Die Zukunft wird jetzt verhandelt

Wir erleben derzeit die wohl größte Verunsicherung seit dem Zweiten Weltkrieg. Ich glaube nicht, dass der Zusammenbruch des Ostens oder die Bankenkrise auch nur annähernd so sehr verunsichern konnten. Wie wir aus diesen Zeiten herauskommen, wird gerade verhandelt. Es ist an uns, daran teilzuhaben. Wir können als Gesellschaft im Allgemeinen und als Mensch im Speziellen an dieser Situation wachsen und großen Einfluss an der Gestaltung der Welt von morgen haben.

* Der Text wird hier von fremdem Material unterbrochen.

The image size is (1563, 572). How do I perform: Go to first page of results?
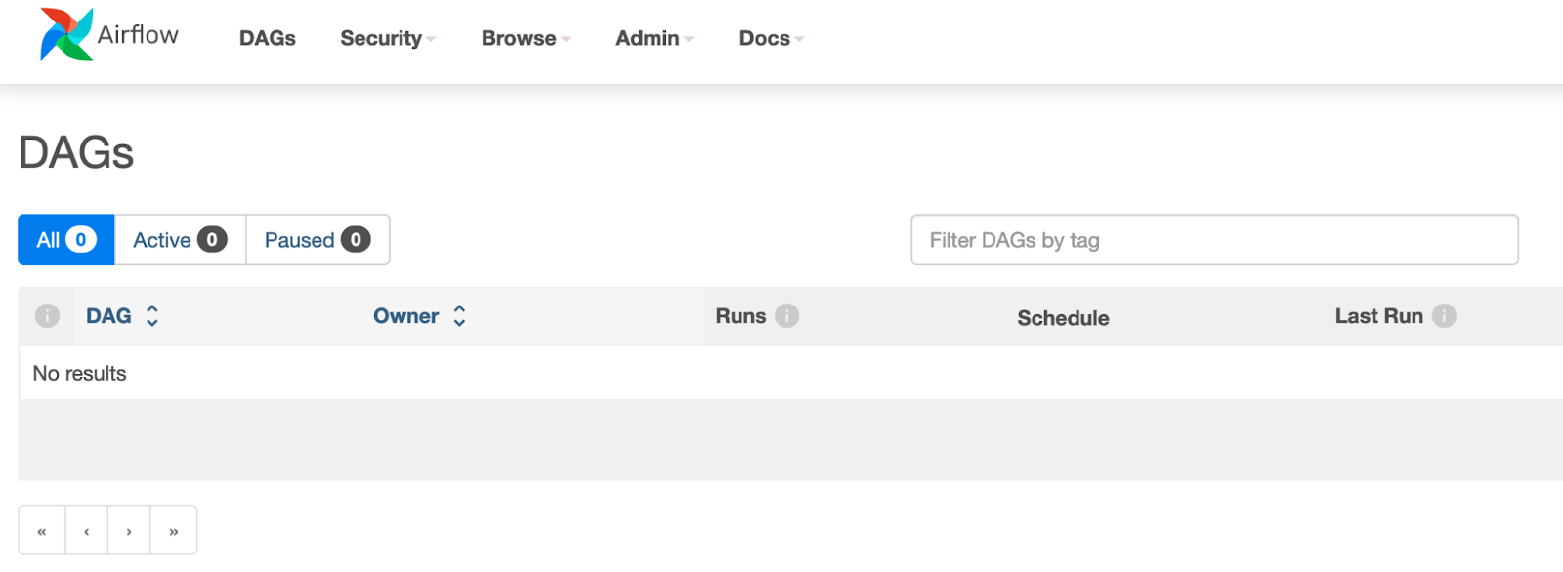[42, 531]
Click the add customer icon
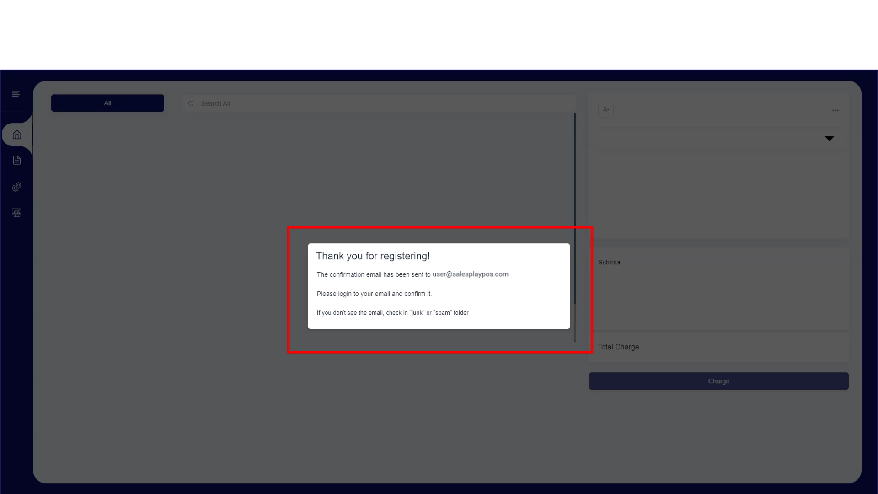 pyautogui.click(x=606, y=110)
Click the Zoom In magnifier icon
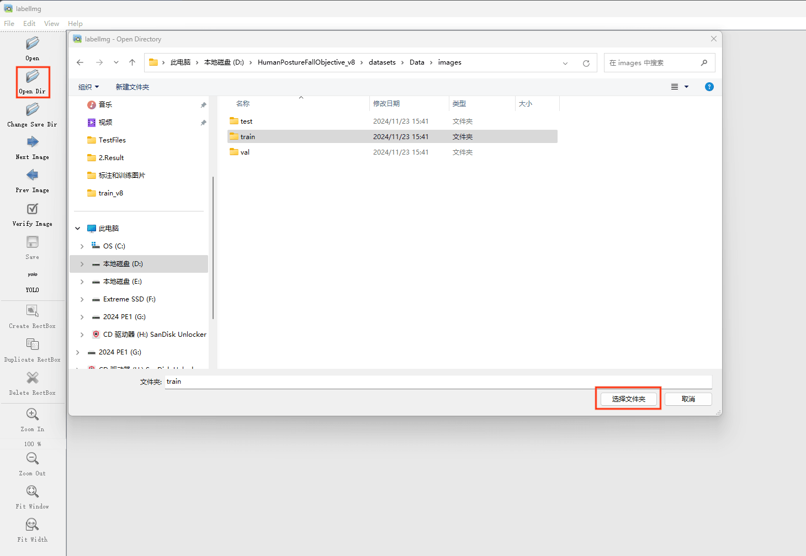 click(x=33, y=415)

Wenn wir es schaffen, zumindest einen Teil an Achtsamkeit, Rücksichtnahme, Hilfsbereitschaft und Gelassenheit in eben jene Welt von morgen zu retten, dann könnte diese in der Tat eine bessere als vor COVID-19 sein. Wir müssen uns halt trauen. Die ganze Welt verändert sich durch diese Pandemie. Die Zahl der Toten wird noch weiter steigen. Experten sagen nach wie vor, dass die eigentliche Welle noch bevorsteht. Hier müssen wir einfach durch. Und Acht geben, dass wir gesund und bei Laune bleiben.

Es muss nichts schlechtes sein, eine veränderte Gesellschaft vorzufinden, wenn dieser ganze Kram überstanden ist. Vielleicht rückt die Gesellschaft ja auch näher zusammen. Dann haben wir wirklich vieles geschafft. Unsere Hilfsmittel befinden sich halt zurzeit im Home Office in Form von Microsoft Teams oder Google Hangouts oder Slack oder sonstwas. Es muss halt weitergehen. Wir sollten aber daraus etwas lernen. Für eine bessere Welt von morgen.

3 Replies to “Welt von morgen: Was passiert nach COVID-19?”

  1. Wie sich die Pandemie entwickelt und wie ich zukünftig lebe und mich verhalten – weiß ich alles nicht.
    Erst mal geht es jetzt darum, mich soweit ich kann so gut ich kann, zu schützen. Ob ich überlebe, das hoffe ich und sehe ich dann.

    Warum sollte ich raten, träumen – wie es wird?! Ich versuche im hier und jetzt zu leben – so gut ich es kann. Die Situation ist absolut ungewohnt, bedrohlich und beängstigend.